Sanchez moved out but without enough capital reserve to find a new place. His long-time office manager, Diana Gonzalez, who has played key roles in keeping Little Nacho’s shop locations running smoothly, asked Sanchez, “What are we going to do now?” Sanchez responded, “God only knows.”

That’s when a miracle, as Sanchez calls it, occurred. Alerted to the availability of the former Advanced Plating chrome-shop building across the street from his old shop location on North Main, Sanchez called the owner and toured the place, which had been vacant for a decade and was in serious disrepair. Sanchez was quoted a six-figure sum to buy it. “I have $5,000,” said a distraught Sanchez, who brought along a green box containing a Rolex watch that he’d acquired in better times. 

Sorry, no deal. 

But days later, the owner had a change of heart. “I can’t get you out of my head,” he later told Sanchez. “And I can’t understand why.” Something had moved the man to not only offer Sanchez $50,000 to renovate the place, but to give him six months free rent, plus a sliding rent arrangement that Sanchez could honor until the loan was paid off.

“I asked him, ‘Why are you doing this for me; you don’t know me’?” Sanchez said. “The landlord simply replied,‘Come by my office in the morning and pick up the keys to your shop.’ I mean, have you ever heard of something like that happening?! It was God’s work.” 

An overjoyed Sanchez reopened Little Nacho’s in April of 2018 and strapped a big banner across the building, reading, “We’re back!” His old customers found him and he is once more a repair-shop fixture on North Main. His trusted staff of six plus a few part-timers were hard at work on a shop full of repair jobs on an unusually cool Friday afternoon in early May.

Little Nacho’s does primarily general insurance work and always tries to save customers their deductibles in the process, if possible. The shop fills in work gaps with high-profile custom-car jobs. Those range from a 1952 Bentley Mark IV to a 1985 Chevrolet C/K 10 RWD, two of the many jobs-in-progress present during Automotive Repor’s May visit. Sanchez estimates his collision center completes around 20 jobs per month.

Shop reviews are glowing, with Little Nacho’s earning a 4.9 approval rating on a scale of 5 on Google Reviews.

“Guys here at this garage are experienced and knowledgeable about any and everything from bumper to bumper; they can turn an old clunker into a prestigious or a fast-and-furious ride in days,” noted a happy customer in April.

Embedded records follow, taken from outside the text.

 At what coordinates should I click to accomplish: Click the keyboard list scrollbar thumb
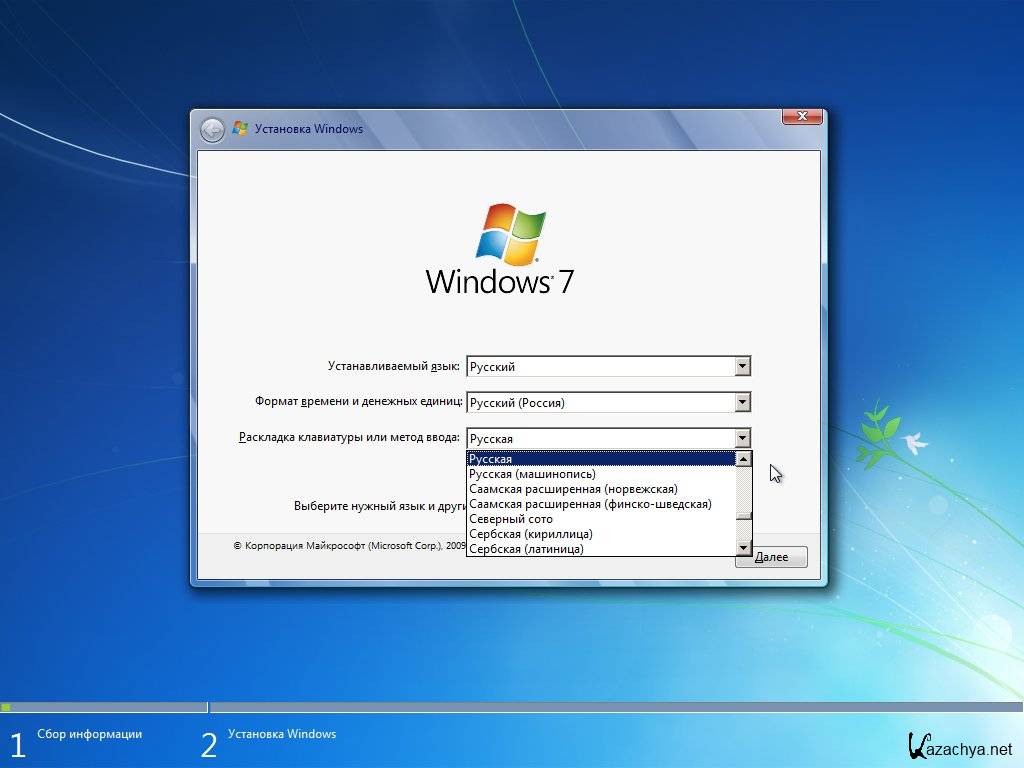(x=743, y=516)
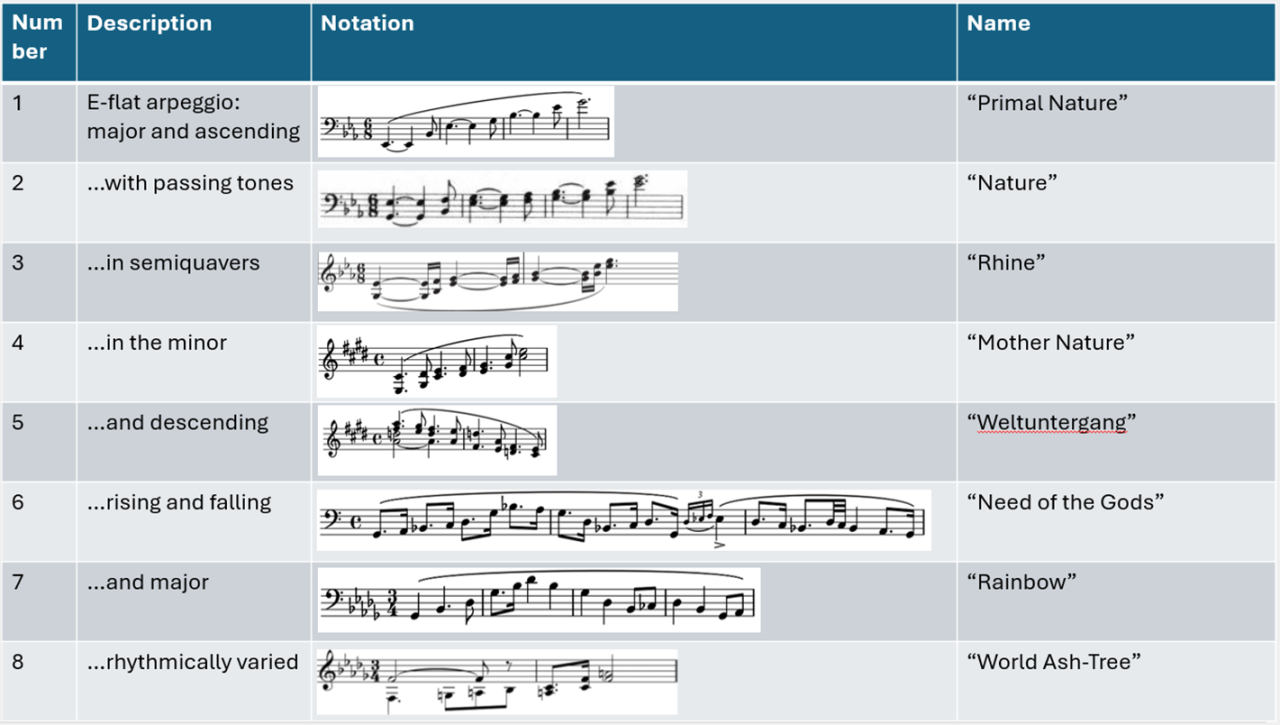Click the row number 7 cell

[x=39, y=601]

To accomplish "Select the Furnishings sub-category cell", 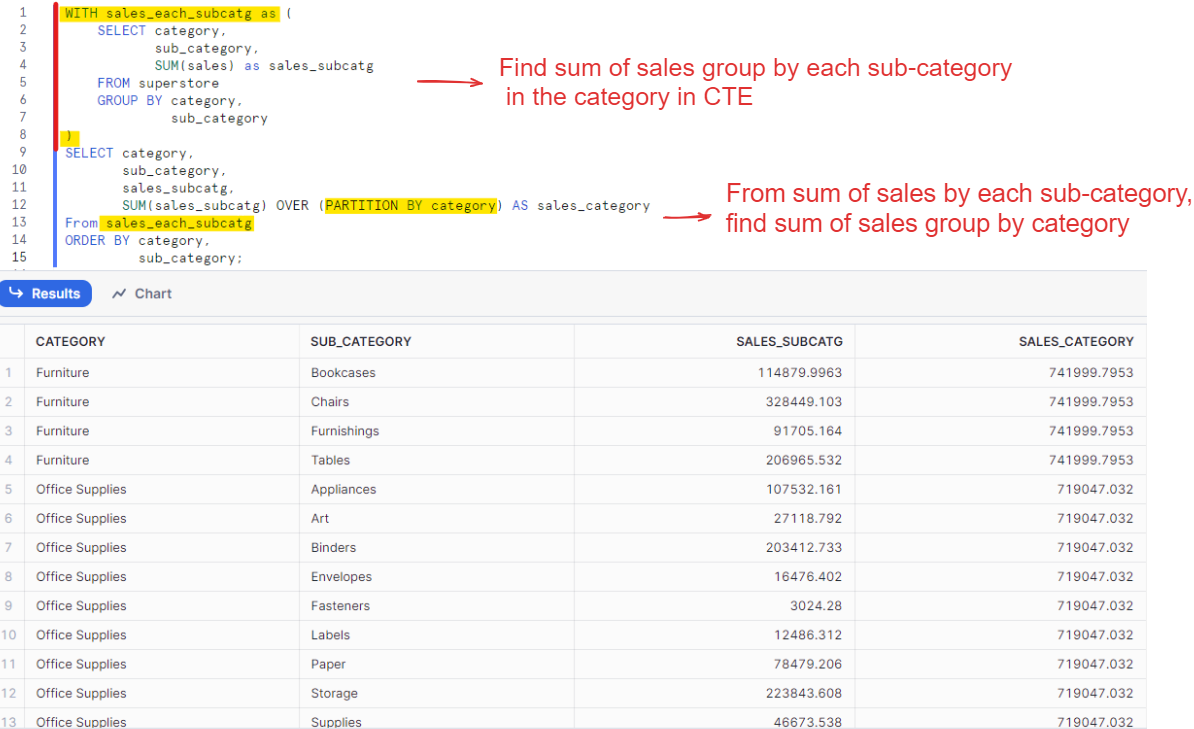I will 345,431.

Wrote another, “Little Nacho’s is the only place I take my vehicles! I’ve been a loyal customer for 10-plus years, and the owner and staff are a pleasure to do business with.”

Repair employees work on commission, which is much more of a motivator than pure salary, Sanchez said.

“If you are good, you’ll make good money,” he said. “Most of my people have been with me for a long time and they do a good job and I trust them.”

Son Steve “Stevie Ray” Sanchez, a former Marine and 1991 Gulf War veteran, serves as body-shop manager.

For dad Ray Sanchez, his full professional circle — as with every vehicle that leaves Little Nacho’s — is intact again, and he’s doing business at 2924 North Main this time, right across the street from where his extensive body-shop ownership career all began.